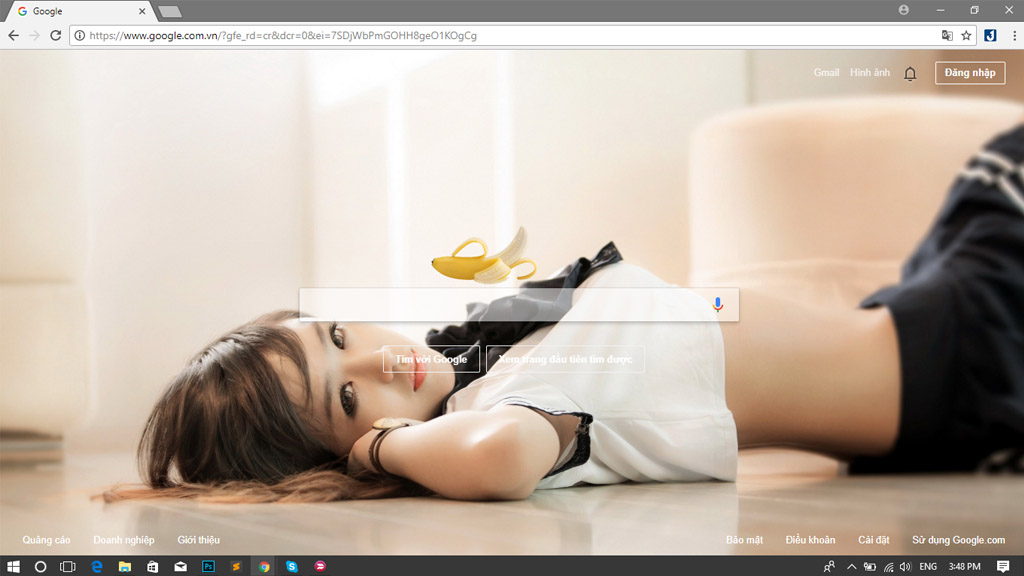The width and height of the screenshot is (1024, 576).
Task: Open the Chrome profile avatar icon
Action: point(904,10)
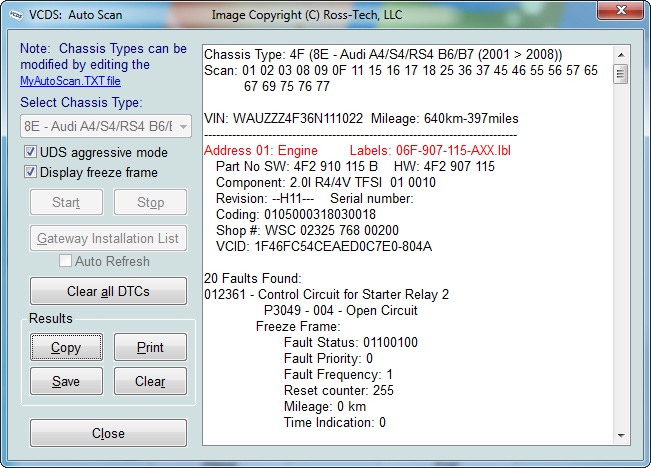Click the scrollbar down arrow in results
Image resolution: width=651 pixels, height=468 pixels.
[x=621, y=436]
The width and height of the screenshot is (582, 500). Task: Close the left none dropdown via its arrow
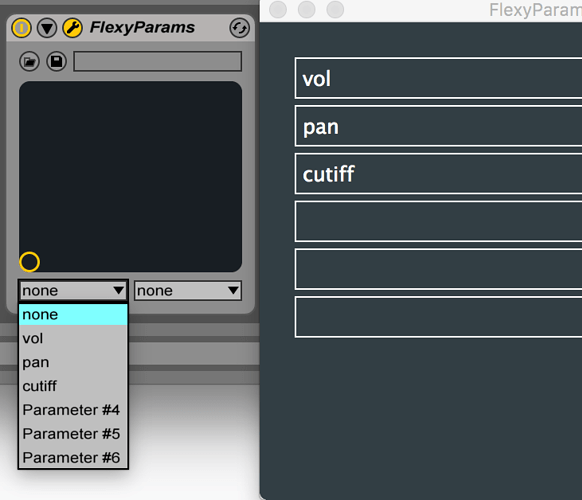click(x=119, y=290)
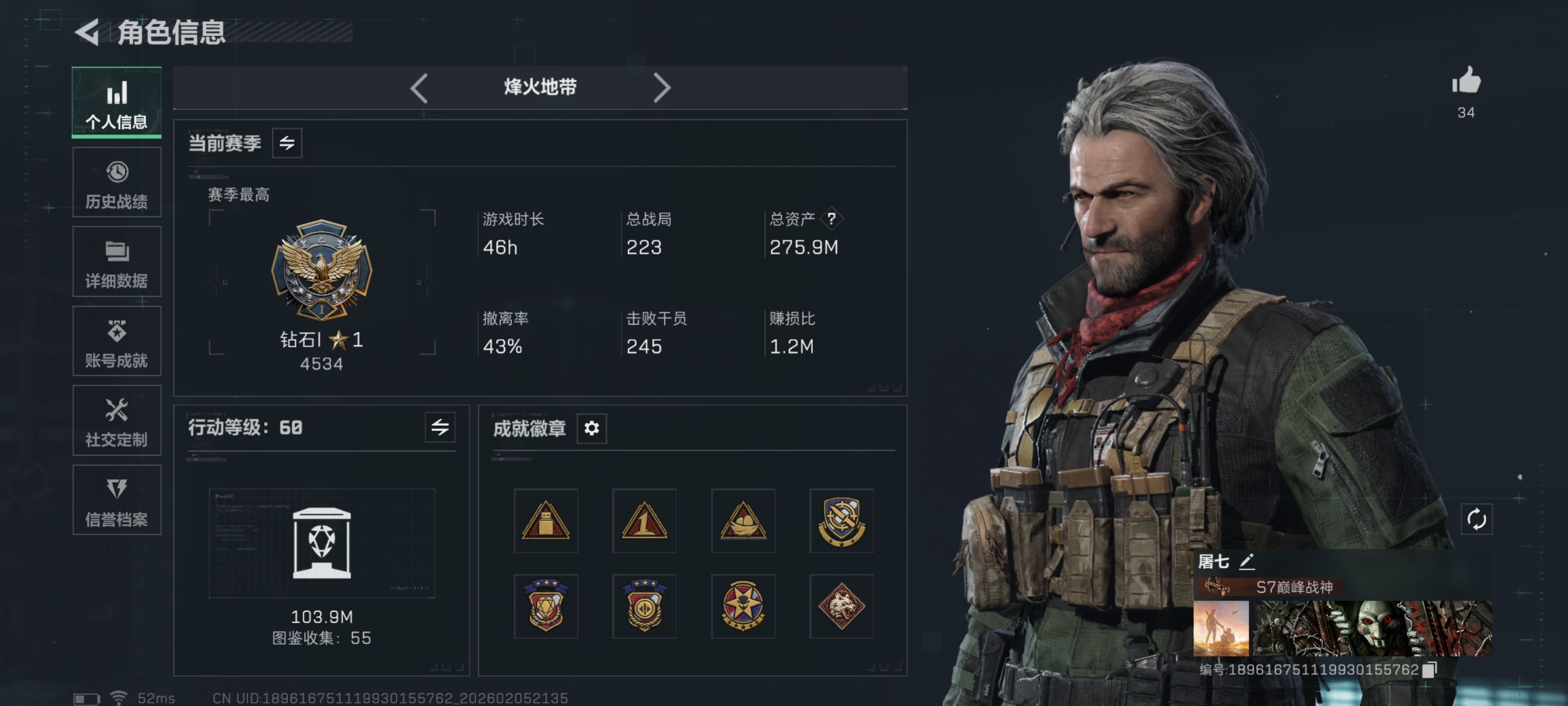Switch to the previous mode with the left chevron

pos(419,88)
********************
» Work request
Only the lines from the one that holds "The width and height of the screenshot is (582, 500)." through the final line of the material should be reproduced, word for word, with the pictures omitted.

» Exercise result
The width and height of the screenshot is (582, 500). Task: Close the left none dropdown via its arrow
click(x=119, y=290)
Switch to the previous mode with the left chevron

pos(419,88)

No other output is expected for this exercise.